P/S: During my prep, this was my “whatever” section. I enjoyed most of the content but found a lot of the MCAT soci stuff to be straight up BS (I apologize to any Sociology majors). This mostly felt like a vocab test, which is why I didn’t really stress about it all too much. As recommended on this sub, read “The Doc” and go through the premed ANKI deck. If you do that and then UWorld and AAMC, you’re golden. Test Day threw a little bit more analysis type questions at me than I was expecting, and I felt like I was guessing more than during my prep. But just read the passages closely (don’t skim this, you have so much time) and stick to the content you know. If you see unfamiliar terms in the answer choices, odds are they’re made-up. I was the last person to finish my test at the testing center, and you know what? It doesn't matter at all. Take the time you need.
Give yourself ample time to study for the exam, but don’t go overboard. Unless you’re comfortable studying for extended periods of time, I highly dissuade you from studying more than 7-8 hours per day – you’re going to burn out. Anyone who tells you that you need to study 40-50+ hours a week to get that juicy score is just a sucker for punishment. Aim for a powerful 5 as opposed to a weak 8. No phones, no Facebook, no Tinder, none of that crap unless you’re on a short break. Drag your butt to the gym or even for a short walk 3-4 times a week. Your body and mind will thank you for it. Also take days off, you can afford it I promise you.

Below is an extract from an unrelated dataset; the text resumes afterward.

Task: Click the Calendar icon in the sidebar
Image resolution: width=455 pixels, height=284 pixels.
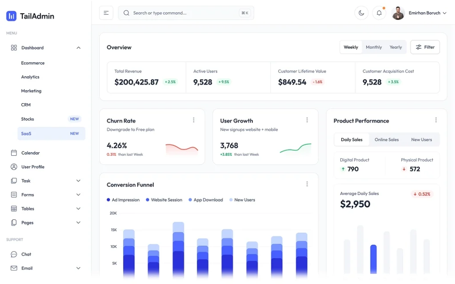Action: [14, 153]
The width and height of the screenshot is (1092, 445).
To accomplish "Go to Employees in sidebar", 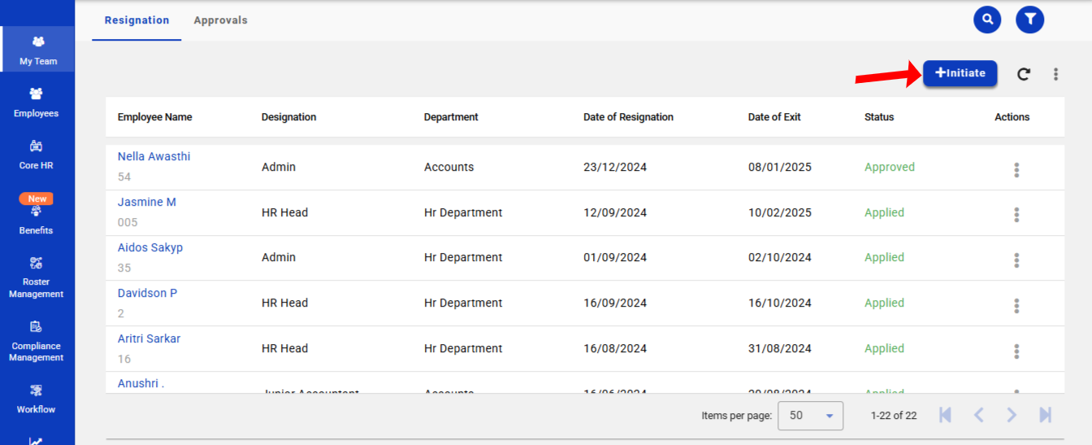I will (37, 103).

Most importantly, something that is grossly undervalued on this sub: respect the MCAT. It’s easy to shit on it – "wow what a bullshit ordeal that these evil scumbag AAMC suits are forcing us poor students to endure." I absolutely understand that sentiment, but I didn’t allow that to cloud my thoughts or studying. There is never going to be a fair standardized test. I am not shilling for the AAMC, I hate it as much as the rest of you do, but as far as standardized tests go - this one at least tries to be fair and turns out to be a reasonably okay measure of your knowledge, testing ability, but most importantly your motivation to sit down and study. If you understand why they’re throwing this crap at you, you can take it on as a positive challenge as opposed to a negative ordeal. Personally, this helped me immensely with the test review process. When I got stuff wrong, I wouldn’t blame the test writers, I’d blame my prep. So do yourself a massive favor and try to refrain from falling into the toxic meme trap that this sub can be. Absolutely vent if you have to, but do your darnedest to stay positive by keeping up with your friends and family.
Thank all of you for helping me. I could not have gotten anywhere near my score without the phenomenal advice that so many of you have selflessly shared. I hope my experience lends credence to the guides people have posted in the past and also provides hope to worried students out there: if an average pre-med like me can snatch a 523, who's to say you can't get a 528?